▸ INFORMATION SUPPLIED
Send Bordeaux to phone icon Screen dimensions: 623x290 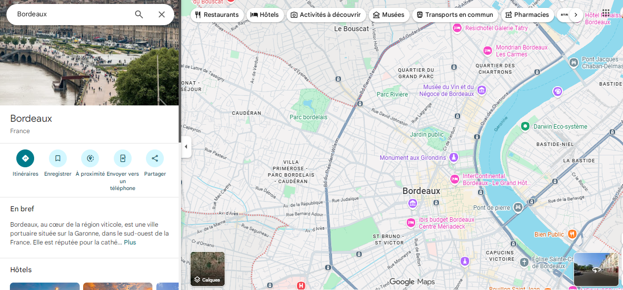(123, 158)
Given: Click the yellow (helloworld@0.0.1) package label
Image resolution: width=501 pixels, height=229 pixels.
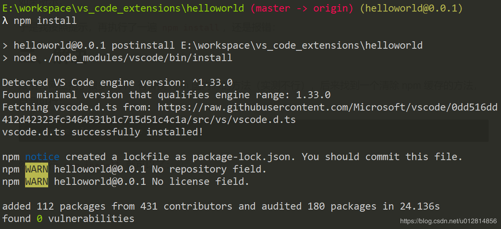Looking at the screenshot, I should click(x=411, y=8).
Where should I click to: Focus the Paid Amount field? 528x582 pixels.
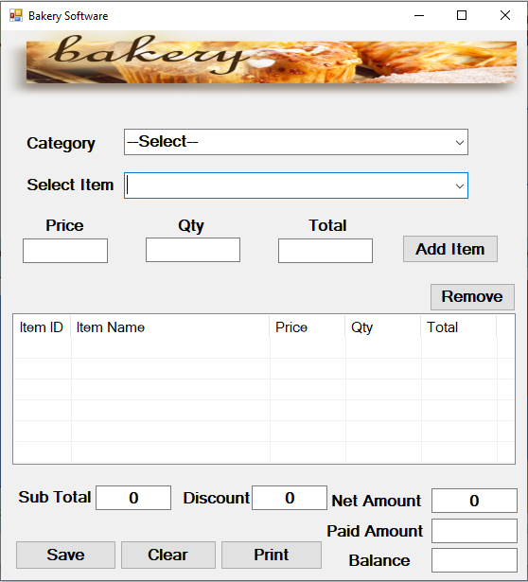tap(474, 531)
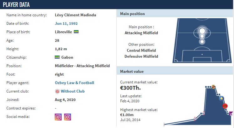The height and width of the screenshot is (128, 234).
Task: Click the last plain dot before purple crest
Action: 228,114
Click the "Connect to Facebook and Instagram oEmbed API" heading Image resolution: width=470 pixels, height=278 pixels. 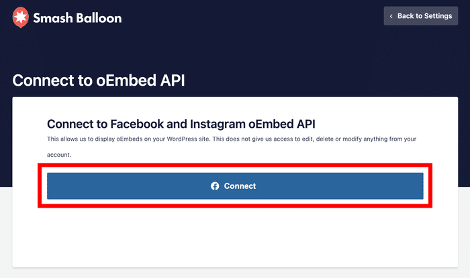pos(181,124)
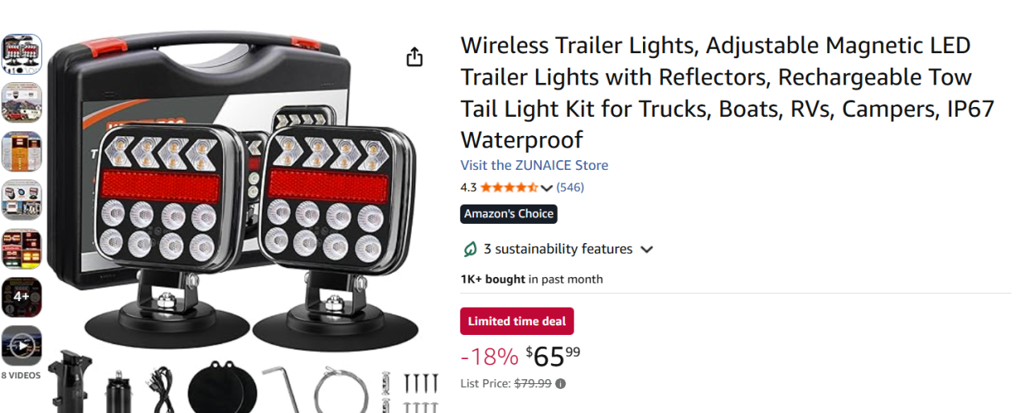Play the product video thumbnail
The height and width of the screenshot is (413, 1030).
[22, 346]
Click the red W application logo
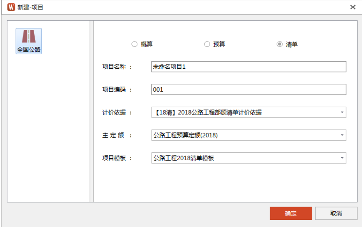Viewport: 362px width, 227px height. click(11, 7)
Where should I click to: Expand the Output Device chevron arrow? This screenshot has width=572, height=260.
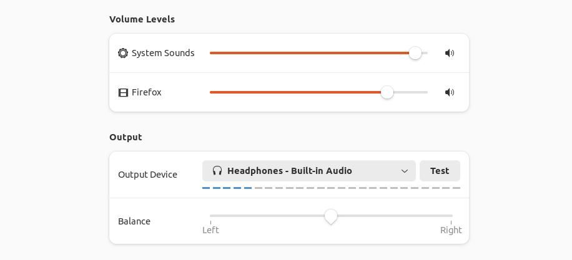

▸ GIVEN INSTRUCTION
Copy the records word for word, starting at the line that contains "Click the red W application logo" and ending at the end of the records. Leave the pictures out of your answer.

▸ WRITTEN ANSWER
Click the red W application logo
Viewport: 362px width, 227px height. click(11, 7)
Where should I click to: Expand the Output Device chevron arrow? This screenshot has width=572, height=260.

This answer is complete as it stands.